Editorial

Opinion: a pan-government Oracle monopoly will be a bad deal for taxpayers

In our first guest column, Carl Davies of reseller TmaxSoft shares a strong personal opinion about central government IT procurement

Posted 23 November 2016 by Gary Flood


TmaxSoft UK MD Carl DaviesAggressive sales tactics and auditing policy from the software giant will put excessive cost pressures on both local and national institutions, claims reseller TmaxSoft’s UK MD Carl Davies

Within the IT sector, Oracle is somewhat notorious for its frequent audits of customers, and has often been accused of leveraging opaque and underhand licensing agreements for its own financial gain.

It is therefore alarming that the government is likely to be signing a cross-government licensing deal with the swaggering enterprise software giant shortly – a deal that could lead to excessive spending by public bodies on their IT services and, correspondingly, much wastage of taxpayer money.

According to multiple sources, the Cabinet Office is putting in place plans for Oracle Enterprise Resource Planning (ERP) to be put in place across a swath of government bodies and institutions. The Cabinet Office originally signed a three-year deal with Oracle in 2012, and this deal would ramp up Oracle’s hold over government IT to a position of near-monopoly.

Why should taxpayers be concerned about this deal? Oracle has a reputation for ruthlessness when dealing with its customers. Its typical modus operandi is to lock customers into opaque licensing agreements, and subsequently use the murkiness of these agreements as a point of leverage from which to issue ‘breach notices’ to warn customers that they’re overstepping the bounds of their licenses. Left with few alternatives, companies are typically forced into raising their retainer to Oracle without any increase in the quantity or quality of their services.

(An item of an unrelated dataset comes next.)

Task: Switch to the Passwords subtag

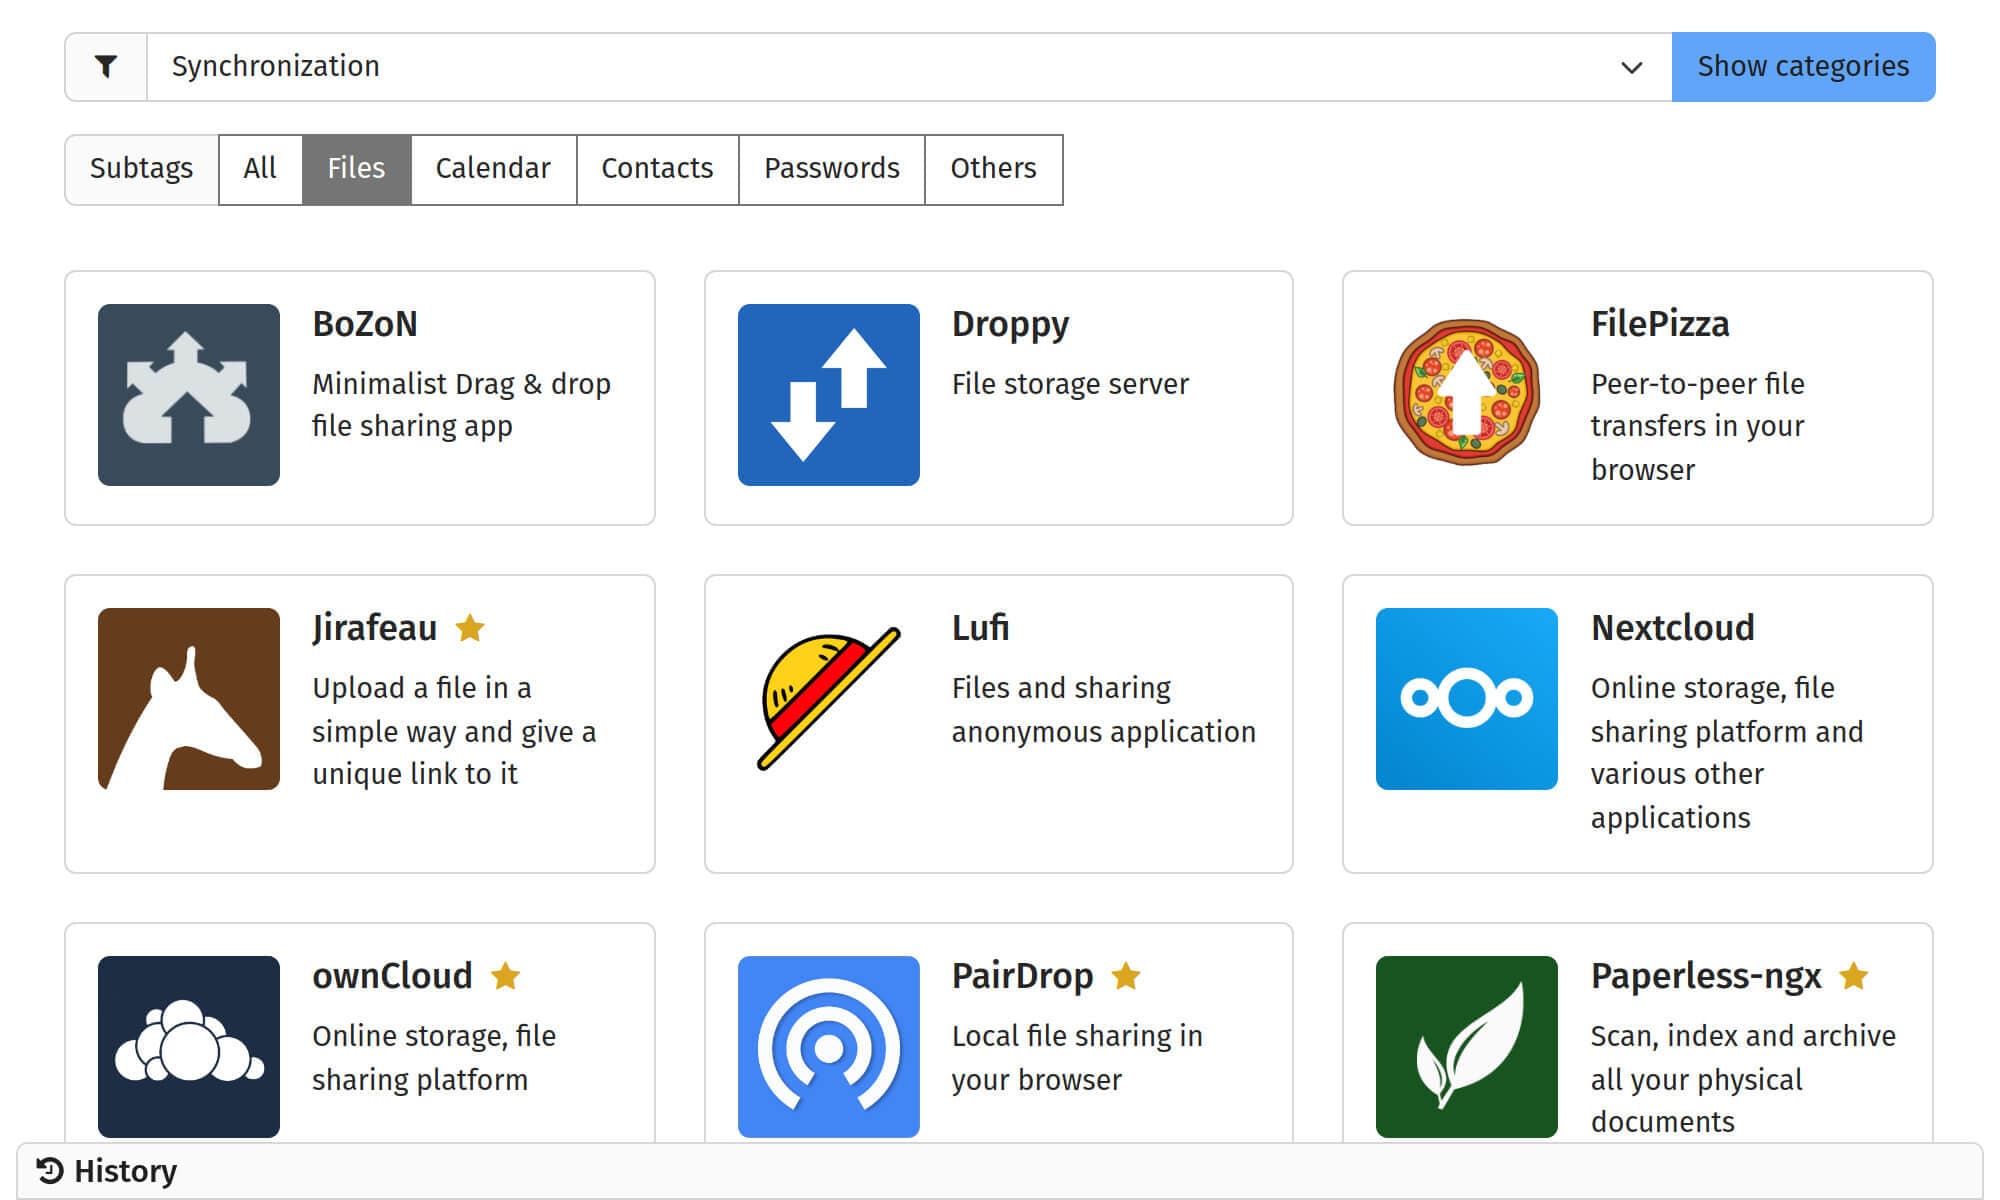Action: (x=831, y=169)
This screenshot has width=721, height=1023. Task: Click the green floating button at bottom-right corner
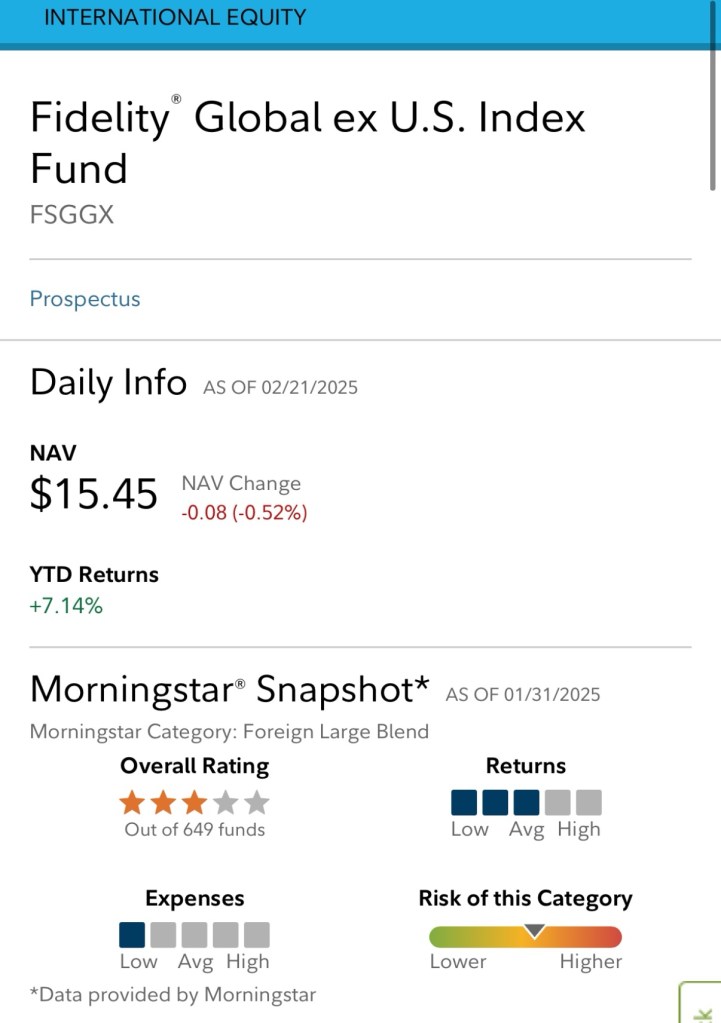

In effect, the more licenses that Oracle holds with an organisation, the more pressure it can apply to that organisation to comply with its aggressive sales tactics. This deal could easily see taxpayer’s money that should be used for efficiently improving government IT instead going to Oracle.

We conducted a Freedom of Information campaign in 2015 to assess just how much London’s borough councils were spending on Oracle licenses, as well as how many  had been audited by the software company. Over a third (37%) reported that their spending on Oracle had increased by over 20% in the past two years, while four councils (15% of the sample) had experienced an audit conducted against them in the past year alone. This demonstrates the willingness of Oracle to deploy its typical tactics against British government bodies.

This all comes at a time when the public sector is under large amounts of pressure to cut costs where possible and increase efficiency. There are many alternative vendors out there in the IT sector, some of whom have greater greater cost-effectiveness and clearer licenses to avoid crippling audits. The government’s IT services procurement department must examine these options if it wants to save money and increase the effectiveness of government IT in the long-term, and not get bogged down in a short-term mindset of going with Oracle simply because it appears to be the easiest option at this stage. Oracle are not adverse to exploiting customer lock-in to increase revenue.

At TmaxSoft, we take great pride in the fact that we are the world’s first software vendor to attain verification from Campaign for Clear Licensing (CCL). The initiative was established specifically to bring transparency to the licensing market, aiming to protect end users against punitive licensing agreements. Organisations have come to expect clarity when purchasing new software licences, especially so when hard earned taxpayers’ money is footing the bill, and this is something we’re looking to address.

The Cabinet Office needs to be looking to provide increased value to the communities they serve by sourcing the best deals for their IT stacks. A move away from a dependency on Oracle will enable government departments to better control their IT licensing costs, cutting unnecessary expenditure and directly benefiting their taxpaying constituents.